Lack of sunshine triggers 'faulty' MS gene
Researchers say a link between vitamin D and a gene known to cause multiple sclerosis has been identified.
The study in this week's PLoS Genetics journal could explain one of the key environmental risk factors for multiple sclerosis, also known as MS.
The prevalence of MS is higher in countries further away from the equator, which is thought to be related to the amount of sunshine exposure and vitamin D3 production.
Neurologist Dr Bill Carroll, from Perth's Sir Charles Gairdner Hospital, says this study is the first to link the environmental and genetic risk factors that cause MS.
"What they've been able to do with this study is show that vitamin D3 is closely related to the part of the genetics of the immune system that we think is most closely related to susceptibility to MS," he said.
Dr Carroll is also chair of Multiple Sclerosis Research Australia's research management council.
Response element
The researchers focused on a gene known as HLA-DRB1, which is part of a family of genes that make up the major histocompatibility complex. This complex plays a critical role in the body's immune system and autoimmunity.
Previous studies have identified that a variant of HLA-DRB1 increases the risk of MS, but there is also strong geographic variation in risk that appears to be linked to sun exposure.

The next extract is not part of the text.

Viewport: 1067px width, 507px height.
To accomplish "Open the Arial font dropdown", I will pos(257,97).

The team of researchers were able to track down a region of the HLA-DRB1 gene that contained a vitamin D "response element".

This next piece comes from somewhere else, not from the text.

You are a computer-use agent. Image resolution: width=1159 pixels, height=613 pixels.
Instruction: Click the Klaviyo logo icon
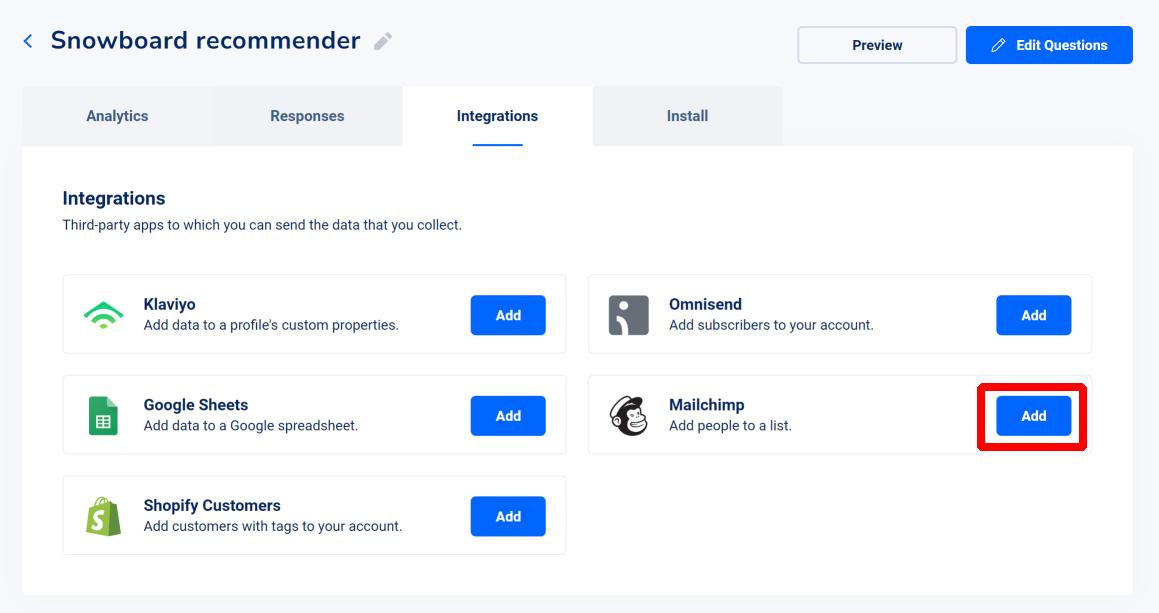tap(103, 315)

This suggests that vitamin D is directly involved in the expression of the immune system gene.
"The relationship between environment and genes has not been able to be correlated until this piece of evidence," Dr Carroll said.
Turning on itself
The discovery has implications for other autoimmune conditions such as Type 1 diabetes and inflammatory bowel disease, Dr Carroll says, as these diseases also have similar geographic distribution.
MS is an autoimmune disease that results in the breakdown of myelin, a protective fatty sheath that surrounds nerves.
Symptoms of MS vary from person to person, but can include tremors, paralysis and memory loss.
Australian researchers have previously shown that people living in Tasmania are five times more likely to develop MS than those living in Queensland.
"If you're in the northern hemisphere and you're born at the end of the northern hemisphere winter, born in May, you have 20 per cent greater chance of developing MS than if you're born at end of the northern hemisphere summer in November," Dr Carroll said.
According to Multiple Sclerosis Research Australia there are more than 18,000 Australians diagnosed with MS - three-quarters of those are women.